## WHAT TO WORK ON:
Write out all of the entries below word for word.

## Saved data entries:
****

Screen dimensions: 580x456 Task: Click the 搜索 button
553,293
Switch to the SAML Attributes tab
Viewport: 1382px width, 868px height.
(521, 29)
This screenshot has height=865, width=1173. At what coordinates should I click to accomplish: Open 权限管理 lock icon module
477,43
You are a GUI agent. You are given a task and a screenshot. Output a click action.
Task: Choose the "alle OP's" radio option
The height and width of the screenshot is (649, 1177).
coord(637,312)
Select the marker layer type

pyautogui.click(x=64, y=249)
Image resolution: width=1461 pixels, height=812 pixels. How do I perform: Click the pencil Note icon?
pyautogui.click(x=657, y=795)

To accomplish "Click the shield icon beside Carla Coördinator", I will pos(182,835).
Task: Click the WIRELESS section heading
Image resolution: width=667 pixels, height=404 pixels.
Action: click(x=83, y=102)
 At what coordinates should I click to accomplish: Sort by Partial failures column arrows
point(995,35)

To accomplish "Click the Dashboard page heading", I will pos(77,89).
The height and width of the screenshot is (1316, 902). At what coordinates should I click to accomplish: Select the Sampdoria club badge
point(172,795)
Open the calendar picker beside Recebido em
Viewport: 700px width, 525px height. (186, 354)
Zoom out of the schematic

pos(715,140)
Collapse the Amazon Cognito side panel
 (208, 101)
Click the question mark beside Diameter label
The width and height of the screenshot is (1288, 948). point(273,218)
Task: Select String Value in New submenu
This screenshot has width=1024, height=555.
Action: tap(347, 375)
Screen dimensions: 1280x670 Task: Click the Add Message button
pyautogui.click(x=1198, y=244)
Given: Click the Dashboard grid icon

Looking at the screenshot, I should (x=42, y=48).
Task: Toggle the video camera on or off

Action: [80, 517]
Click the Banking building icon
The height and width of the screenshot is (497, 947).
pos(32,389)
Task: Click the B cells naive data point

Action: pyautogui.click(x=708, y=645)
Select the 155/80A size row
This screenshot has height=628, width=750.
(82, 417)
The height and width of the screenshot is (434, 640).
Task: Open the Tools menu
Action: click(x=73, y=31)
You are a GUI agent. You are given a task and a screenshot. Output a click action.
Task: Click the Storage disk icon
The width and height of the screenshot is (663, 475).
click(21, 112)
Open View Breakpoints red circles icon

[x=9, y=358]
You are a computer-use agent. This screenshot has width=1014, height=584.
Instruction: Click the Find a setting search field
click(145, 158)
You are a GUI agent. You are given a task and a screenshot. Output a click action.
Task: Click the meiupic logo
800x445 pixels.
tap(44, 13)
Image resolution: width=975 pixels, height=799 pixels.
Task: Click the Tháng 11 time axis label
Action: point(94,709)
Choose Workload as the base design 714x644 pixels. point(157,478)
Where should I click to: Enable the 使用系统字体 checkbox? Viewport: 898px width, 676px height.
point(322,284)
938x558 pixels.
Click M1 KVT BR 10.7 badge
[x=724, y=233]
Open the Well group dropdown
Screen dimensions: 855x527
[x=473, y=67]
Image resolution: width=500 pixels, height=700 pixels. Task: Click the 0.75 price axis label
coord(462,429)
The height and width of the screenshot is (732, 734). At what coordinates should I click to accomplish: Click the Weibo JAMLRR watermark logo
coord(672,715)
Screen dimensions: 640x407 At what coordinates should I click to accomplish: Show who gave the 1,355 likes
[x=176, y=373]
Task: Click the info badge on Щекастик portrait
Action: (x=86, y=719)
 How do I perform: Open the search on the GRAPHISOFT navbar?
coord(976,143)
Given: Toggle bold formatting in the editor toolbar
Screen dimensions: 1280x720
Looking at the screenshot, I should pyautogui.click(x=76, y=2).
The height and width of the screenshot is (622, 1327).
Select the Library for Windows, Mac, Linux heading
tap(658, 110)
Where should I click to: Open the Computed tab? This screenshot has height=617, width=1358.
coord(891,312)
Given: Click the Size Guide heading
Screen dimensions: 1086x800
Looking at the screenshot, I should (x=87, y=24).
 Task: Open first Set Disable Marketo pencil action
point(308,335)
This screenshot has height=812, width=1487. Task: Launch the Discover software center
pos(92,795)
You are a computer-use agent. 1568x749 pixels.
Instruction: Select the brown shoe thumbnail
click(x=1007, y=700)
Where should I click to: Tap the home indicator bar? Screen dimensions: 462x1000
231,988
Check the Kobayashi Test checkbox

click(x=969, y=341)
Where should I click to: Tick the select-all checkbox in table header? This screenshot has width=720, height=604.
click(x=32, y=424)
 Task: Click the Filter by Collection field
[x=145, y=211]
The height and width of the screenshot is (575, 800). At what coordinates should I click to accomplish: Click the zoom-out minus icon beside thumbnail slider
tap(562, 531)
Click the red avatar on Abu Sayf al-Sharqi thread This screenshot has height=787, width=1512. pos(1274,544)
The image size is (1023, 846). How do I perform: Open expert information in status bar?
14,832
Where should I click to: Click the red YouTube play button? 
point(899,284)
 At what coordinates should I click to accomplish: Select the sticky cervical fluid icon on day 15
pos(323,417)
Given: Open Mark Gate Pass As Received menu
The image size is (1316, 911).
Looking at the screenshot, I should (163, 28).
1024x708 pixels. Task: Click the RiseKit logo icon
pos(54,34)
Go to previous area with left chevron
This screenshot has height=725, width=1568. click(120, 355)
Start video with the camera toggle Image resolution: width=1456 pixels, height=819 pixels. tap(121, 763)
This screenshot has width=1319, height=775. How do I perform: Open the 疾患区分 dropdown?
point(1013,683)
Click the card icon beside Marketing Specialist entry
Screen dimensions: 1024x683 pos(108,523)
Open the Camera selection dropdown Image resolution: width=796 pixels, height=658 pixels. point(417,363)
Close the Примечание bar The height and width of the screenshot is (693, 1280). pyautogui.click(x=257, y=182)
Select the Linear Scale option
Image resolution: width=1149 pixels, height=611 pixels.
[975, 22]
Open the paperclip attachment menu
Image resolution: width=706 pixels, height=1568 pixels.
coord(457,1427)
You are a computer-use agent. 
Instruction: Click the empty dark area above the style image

****

## TASK RESULT:
Screen dimensions: 580x456 Task: Click the 搜索 button
553,293
Switch to the SAML Attributes tab
Viewport: 1382px width, 868px height.
(521, 29)
This screenshot has height=865, width=1173. At what coordinates should I click to accomplish: Open 权限管理 lock icon module
477,43
You are a GUI agent. You are given a task and a screenshot. Output a click action.
Task: Choose the "alle OP's" radio option
The height and width of the screenshot is (649, 1177).
coord(637,312)
Select the marker layer type

pyautogui.click(x=64, y=249)
Image resolution: width=1461 pixels, height=812 pixels. How do I perform: Click the pencil Note icon?
pyautogui.click(x=657, y=795)

To accomplish "Click the shield icon beside Carla Coördinator", I will pos(182,835).
Task: Click the WIRELESS section heading
Image resolution: width=667 pixels, height=404 pixels.
Action: click(x=83, y=102)
 At what coordinates should I click to accomplish: Sort by Partial failures column arrows
point(995,35)

To accomplish "Click the Dashboard page heading", I will pos(77,89).
The height and width of the screenshot is (1316, 902). At what coordinates should I click to accomplish: Select the Sampdoria club badge
point(172,795)
Open the calendar picker beside Recebido em
Viewport: 700px width, 525px height. (186, 354)
Zoom out of the schematic

pos(715,140)
Collapse the Amazon Cognito side panel
 (208, 101)
Click the question mark beside Diameter label
The width and height of the screenshot is (1288, 948). point(273,218)
Task: Select String Value in New submenu
This screenshot has width=1024, height=555.
Action: tap(347, 375)
Screen dimensions: 1280x670 Task: Click the Add Message button
pyautogui.click(x=1198, y=244)
Given: Click the Dashboard grid icon

Looking at the screenshot, I should (x=42, y=48).
Task: Toggle the video camera on or off

Action: [80, 517]
Click the Banking building icon
The height and width of the screenshot is (497, 947).
pos(32,389)
Task: Click the B cells naive data point

Action: pyautogui.click(x=708, y=645)
Select the 155/80A size row
This screenshot has height=628, width=750.
(82, 417)
The height and width of the screenshot is (434, 640).
Task: Open the Tools menu
Action: click(x=73, y=31)
You are a GUI agent. You are given a task and a screenshot. Output a click action.
Task: Click the Storage disk icon
The width and height of the screenshot is (663, 475).
click(21, 112)
Open View Breakpoints red circles icon

[x=9, y=358]
You are a computer-use agent. This screenshot has width=1014, height=584.
Instruction: Click the Find a setting search field
click(145, 158)
You are a GUI agent. You are given a task and a screenshot. Output a click action.
Task: Click the meiupic logo
800x445 pixels.
tap(44, 13)
Image resolution: width=975 pixels, height=799 pixels.
Task: Click the Tháng 11 time axis label
Action: point(94,709)
Choose Workload as the base design 714x644 pixels. point(157,478)
Where should I click to: Enable the 使用系统字体 checkbox? Viewport: 898px width, 676px height.
point(322,284)
938x558 pixels.
Click M1 KVT BR 10.7 badge
[x=724, y=233]
Open the Well group dropdown
Screen dimensions: 855x527
[x=473, y=67]
Image resolution: width=500 pixels, height=700 pixels. Task: Click the 0.75 price axis label
coord(462,429)
The height and width of the screenshot is (732, 734). At what coordinates should I click to accomplish: Click the Weibo JAMLRR watermark logo
coord(672,715)
Screen dimensions: 640x407 At what coordinates should I click to accomplish: Show who gave the 1,355 likes
[x=176, y=373]
Task: Click the info badge on Щекастик portrait
Action: (x=86, y=719)
 How do I perform: Open the search on the GRAPHISOFT navbar?
coord(976,143)
Given: Toggle bold formatting in the editor toolbar
Screen dimensions: 1280x720
Looking at the screenshot, I should pyautogui.click(x=76, y=2).
The height and width of the screenshot is (622, 1327).
Select the Library for Windows, Mac, Linux heading
tap(658, 110)
Where should I click to: Open the Computed tab? This screenshot has height=617, width=1358.
coord(891,312)
Given: Click the Size Guide heading
Screen dimensions: 1086x800
Looking at the screenshot, I should (x=87, y=24).
 Task: Open first Set Disable Marketo pencil action
point(308,335)
This screenshot has height=812, width=1487. Task: Launch the Discover software center
pos(92,795)
You are a computer-use agent. 1568x749 pixels.
Instruction: Select the brown shoe thumbnail
click(x=1007, y=700)
Where should I click to: Tap the home indicator bar? Screen dimensions: 462x1000
231,988
Check the Kobayashi Test checkbox

click(x=969, y=341)
Where should I click to: Tick the select-all checkbox in table header? This screenshot has width=720, height=604.
click(x=32, y=424)
 Task: Click the Filter by Collection field
[x=145, y=211]
The height and width of the screenshot is (575, 800). At what coordinates should I click to accomplish: Click the zoom-out minus icon beside thumbnail slider
tap(562, 531)
Click the red avatar on Abu Sayf al-Sharqi thread This screenshot has height=787, width=1512. pos(1274,544)
The image size is (1023, 846). How do I perform: Open expert information in status bar?
14,832
Where should I click to: Click the red YouTube play button? 
point(899,284)
 At what coordinates should I click to accomplish: Select the sticky cervical fluid icon on day 15
pos(323,417)
Given: Open Mark Gate Pass As Received menu
The image size is (1316, 911).
Looking at the screenshot, I should (163, 28).
1024x708 pixels. Task: Click the RiseKit logo icon
pos(54,34)
Go to previous area with left chevron
This screenshot has height=725, width=1568. click(120, 355)
Start video with the camera toggle Image resolution: width=1456 pixels, height=819 pixels. tap(121, 763)
This screenshot has width=1319, height=775. How do I perform: Open the 疾患区分 dropdown?
point(1013,683)
Click the card icon beside Marketing Specialist entry
Screen dimensions: 1024x683 pos(108,523)
Open the Camera selection dropdown Image resolution: width=796 pixels, height=658 pixels. point(417,363)
Close the Примечание bar The height and width of the screenshot is (693, 1280). pyautogui.click(x=257, y=182)
Select the Linear Scale option
Image resolution: width=1149 pixels, height=611 pixels.
[975, 22]
Open the paperclip attachment menu
Image resolution: width=706 pixels, height=1568 pixels.
coord(457,1427)
You are a computer-use agent. 
Instruction: Click the empty dark area above the style image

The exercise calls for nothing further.